The area that is now Seney Wildlife Refuge was not always under this kind of protection. Starting in the 1860s, the lumber industry in Michigan boomed and no land was deemed too sacred. Loggers eventually made their way to Seney, ravaging the forests and burning what was left. Next, land cultivators came in. Swamps were drained and the dried up land sold to farmers. Unfortunately for the farmers, the soil was barren. People moved on but left the land in ruins.
The undesirable land was handed over to the federal government and in 1935 Seney became a wildlife refuge for migrating birds. By this time the Great Depression infected America. In hopes of a cure, Franklin D. Roosevelt implemented many programs under the New Deal, including the Civilian Conservation Corps (CCC), which gave jobs to young men. The CCC came in to reverse the damage done by the loggers and farmers until the refuge was restored to a healthy wetland ecosystem consisting of marshes, swamps, and bogs.

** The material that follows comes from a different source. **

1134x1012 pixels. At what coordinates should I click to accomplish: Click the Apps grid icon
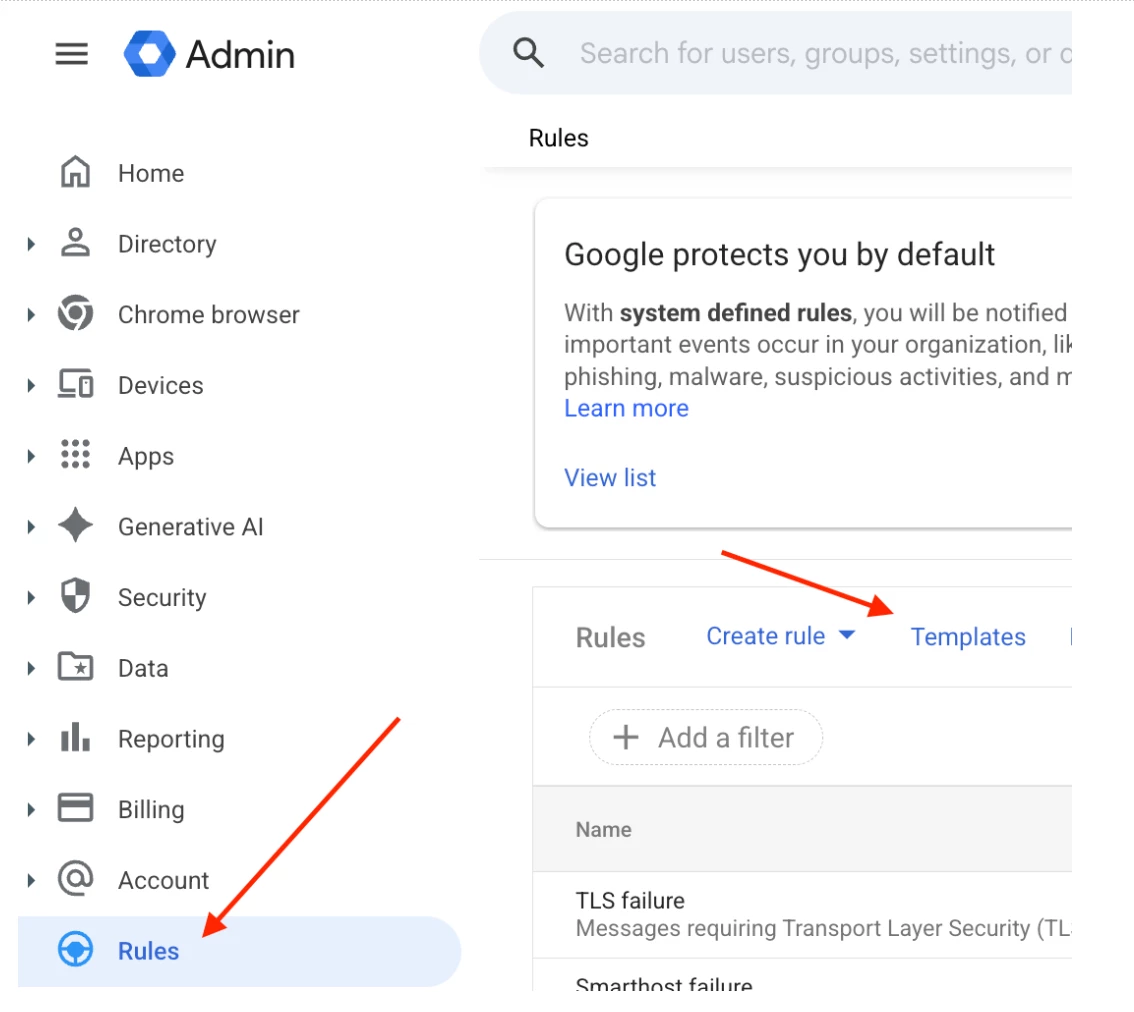(x=75, y=455)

After walking the 1.4-mile track, I then drove through the 7-mile Marshland Wildlife Drive. Visiting the refuge now I would have never guessed its history. This land is now considered a Globally Important Bird Area with over 200 species of resident birds. Flocks of swans fill the pools, a red winged blackbird lets out a call above me, and a large raptor circles overhead searching for a meal. There are also 50 species of mammals. Chipmunks sneak elusively out of burrows, and signs of beavers and deer are apparent. The bears and wolves stay hidden in the middle of this hot summer’s day. Twenty-six species of fish, as well as 22 species of reptiles and amphibians live in and around the waters. Sounds of bellowing frogs fill my ears and turtles sunbathe on logs. This is their home. I am only a guest.
I spent about three hours at Seney Wildlife Refuge, but I could have easily stayed longer. Seney deserves a visit. The efforts of many people made this opportunity possible so that generation after generation have a chance to see a different part of Michigan, a different part of our world. This land continues to be maintained to keep the effort going. I appreciate their work and I was able to make time for the visit.